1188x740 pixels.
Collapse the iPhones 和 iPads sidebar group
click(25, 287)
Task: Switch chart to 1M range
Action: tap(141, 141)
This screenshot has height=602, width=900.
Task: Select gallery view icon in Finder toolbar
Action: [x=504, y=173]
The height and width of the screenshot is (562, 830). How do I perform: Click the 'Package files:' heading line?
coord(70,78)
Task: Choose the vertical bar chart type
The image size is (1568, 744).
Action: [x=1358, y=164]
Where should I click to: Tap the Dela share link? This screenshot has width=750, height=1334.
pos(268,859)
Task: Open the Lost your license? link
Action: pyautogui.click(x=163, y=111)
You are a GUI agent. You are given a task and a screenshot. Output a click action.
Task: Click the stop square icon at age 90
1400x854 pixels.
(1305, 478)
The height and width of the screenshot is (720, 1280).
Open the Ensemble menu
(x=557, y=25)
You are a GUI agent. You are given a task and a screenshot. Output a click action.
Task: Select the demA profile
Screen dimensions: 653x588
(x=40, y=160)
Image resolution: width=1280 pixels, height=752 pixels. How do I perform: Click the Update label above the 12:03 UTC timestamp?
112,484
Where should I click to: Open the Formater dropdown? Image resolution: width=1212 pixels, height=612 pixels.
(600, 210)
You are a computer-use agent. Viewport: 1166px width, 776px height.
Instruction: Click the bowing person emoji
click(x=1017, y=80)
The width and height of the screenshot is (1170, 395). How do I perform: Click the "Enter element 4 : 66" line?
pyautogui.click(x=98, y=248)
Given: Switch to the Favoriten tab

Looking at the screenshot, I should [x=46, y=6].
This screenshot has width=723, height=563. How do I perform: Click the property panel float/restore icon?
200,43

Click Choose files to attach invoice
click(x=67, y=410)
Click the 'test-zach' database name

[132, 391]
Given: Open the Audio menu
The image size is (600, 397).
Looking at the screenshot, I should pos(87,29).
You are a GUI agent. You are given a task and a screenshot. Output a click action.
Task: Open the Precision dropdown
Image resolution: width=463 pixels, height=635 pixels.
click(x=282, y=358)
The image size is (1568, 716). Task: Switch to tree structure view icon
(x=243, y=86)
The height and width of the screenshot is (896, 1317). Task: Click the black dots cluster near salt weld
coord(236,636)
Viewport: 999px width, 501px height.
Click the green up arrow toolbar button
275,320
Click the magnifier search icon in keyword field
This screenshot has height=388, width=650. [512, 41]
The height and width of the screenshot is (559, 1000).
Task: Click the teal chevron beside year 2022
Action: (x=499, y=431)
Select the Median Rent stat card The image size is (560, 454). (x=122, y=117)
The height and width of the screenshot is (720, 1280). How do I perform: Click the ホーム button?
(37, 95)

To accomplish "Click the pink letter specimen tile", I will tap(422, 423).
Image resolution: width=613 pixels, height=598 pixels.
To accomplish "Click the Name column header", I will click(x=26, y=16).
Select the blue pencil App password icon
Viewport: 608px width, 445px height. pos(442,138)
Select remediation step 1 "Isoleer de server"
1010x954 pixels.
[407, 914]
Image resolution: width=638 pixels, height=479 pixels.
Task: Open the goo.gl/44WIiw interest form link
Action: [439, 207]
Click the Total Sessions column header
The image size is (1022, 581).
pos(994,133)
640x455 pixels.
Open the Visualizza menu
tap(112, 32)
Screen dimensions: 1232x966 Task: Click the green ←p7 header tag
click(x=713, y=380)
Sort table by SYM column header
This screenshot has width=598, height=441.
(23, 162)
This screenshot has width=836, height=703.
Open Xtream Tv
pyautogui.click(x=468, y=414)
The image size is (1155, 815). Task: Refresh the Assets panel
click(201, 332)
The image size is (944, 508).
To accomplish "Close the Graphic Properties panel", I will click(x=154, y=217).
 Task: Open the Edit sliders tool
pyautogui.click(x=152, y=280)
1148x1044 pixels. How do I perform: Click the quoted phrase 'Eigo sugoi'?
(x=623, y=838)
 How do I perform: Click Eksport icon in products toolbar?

------------

Exercise: Reproduce every entry, replacing each occurrence of "How do I perform" with "How do I carry out" and leaving all other text unchanged.

Task response:
1188x740 pixels.
Collapse the iPhones 和 iPads sidebar group
click(25, 287)
Task: Switch chart to 1M range
Action: tap(141, 141)
This screenshot has height=602, width=900.
Task: Select gallery view icon in Finder toolbar
Action: [x=504, y=173]
The height and width of the screenshot is (562, 830). How do I carry out: Click the 'Package files:' heading line?
coord(70,78)
Task: Choose the vertical bar chart type
The image size is (1568, 744).
Action: [x=1358, y=164]
Where should I click to: Tap the Dela share link? This screenshot has width=750, height=1334.
pos(268,859)
Task: Open the Lost your license? link
Action: pyautogui.click(x=163, y=111)
You are a GUI agent. You are given a task and a screenshot. Output a click action.
Task: Click the stop square icon at age 90
1400x854 pixels.
(1305, 478)
The height and width of the screenshot is (720, 1280).
Open the Ensemble menu
(x=557, y=25)
You are a GUI agent. You are given a task and a screenshot. Output a click action.
Task: Select the demA profile
Screen dimensions: 653x588
(x=40, y=160)
Image resolution: width=1280 pixels, height=752 pixels. How do I carry out: Click the Update label above the 12:03 UTC timestamp?
112,484
Where should I click to: Open the Formater dropdown? Image resolution: width=1212 pixels, height=612 pixels.
(600, 210)
You are a computer-use agent. Viewport: 1166px width, 776px height.
Instruction: Click the bowing person emoji
click(x=1017, y=80)
The width and height of the screenshot is (1170, 395). How do I carry out: Click the "Enter element 4 : 66" line?
pyautogui.click(x=98, y=248)
Given: Switch to the Favoriten tab

Looking at the screenshot, I should [x=46, y=6].
This screenshot has width=723, height=563. How do I carry out: Click the property panel float/restore icon?
200,43

Click Choose files to attach invoice
click(x=67, y=410)
Click the 'test-zach' database name

[132, 391]
Given: Open the Audio menu
The image size is (600, 397).
Looking at the screenshot, I should pos(87,29).
You are a GUI agent. You are given a task and a screenshot. Output a click action.
Task: Open the Precision dropdown
Image resolution: width=463 pixels, height=635 pixels.
click(x=282, y=358)
The image size is (1568, 716). Task: Switch to tree structure view icon
(x=243, y=86)
The height and width of the screenshot is (896, 1317). Task: Click the black dots cluster near salt weld
coord(236,636)
Viewport: 999px width, 501px height.
Click the green up arrow toolbar button
275,320
Click the magnifier search icon in keyword field
This screenshot has height=388, width=650. [512, 41]
The height and width of the screenshot is (559, 1000).
Task: Click the teal chevron beside year 2022
Action: (x=499, y=431)
Select the Median Rent stat card The image size is (560, 454). (x=122, y=117)
The height and width of the screenshot is (720, 1280). How do I carry out: Click the ホーム button?
(37, 95)

To accomplish "Click the pink letter specimen tile", I will tap(422, 423).
Image resolution: width=613 pixels, height=598 pixels.
To accomplish "Click the Name column header", I will click(x=26, y=16).
Select the blue pencil App password icon
Viewport: 608px width, 445px height. pos(442,138)
Select remediation step 1 "Isoleer de server"
1010x954 pixels.
[407, 914]
Image resolution: width=638 pixels, height=479 pixels.
Task: Open the goo.gl/44WIiw interest form link
Action: [439, 207]
Click the Total Sessions column header
The image size is (1022, 581).
pos(994,133)
640x455 pixels.
Open the Visualizza menu
tap(112, 32)
Screen dimensions: 1232x966 Task: Click the green ←p7 header tag
click(x=713, y=380)
Sort table by SYM column header
This screenshot has width=598, height=441.
(23, 162)
This screenshot has width=836, height=703.
Open Xtream Tv
pyautogui.click(x=468, y=414)
The image size is (1155, 815). Task: Refresh the Assets panel
click(201, 332)
The image size is (944, 508).
To accomplish "Close the Graphic Properties panel", I will click(x=154, y=217).
 Task: Open the Edit sliders tool
pyautogui.click(x=152, y=280)
1148x1044 pixels. How do I carry out: Click the quoted phrase 'Eigo sugoi'?
(x=623, y=838)
 How do I carry out: Click Eksport icon in products toolbar?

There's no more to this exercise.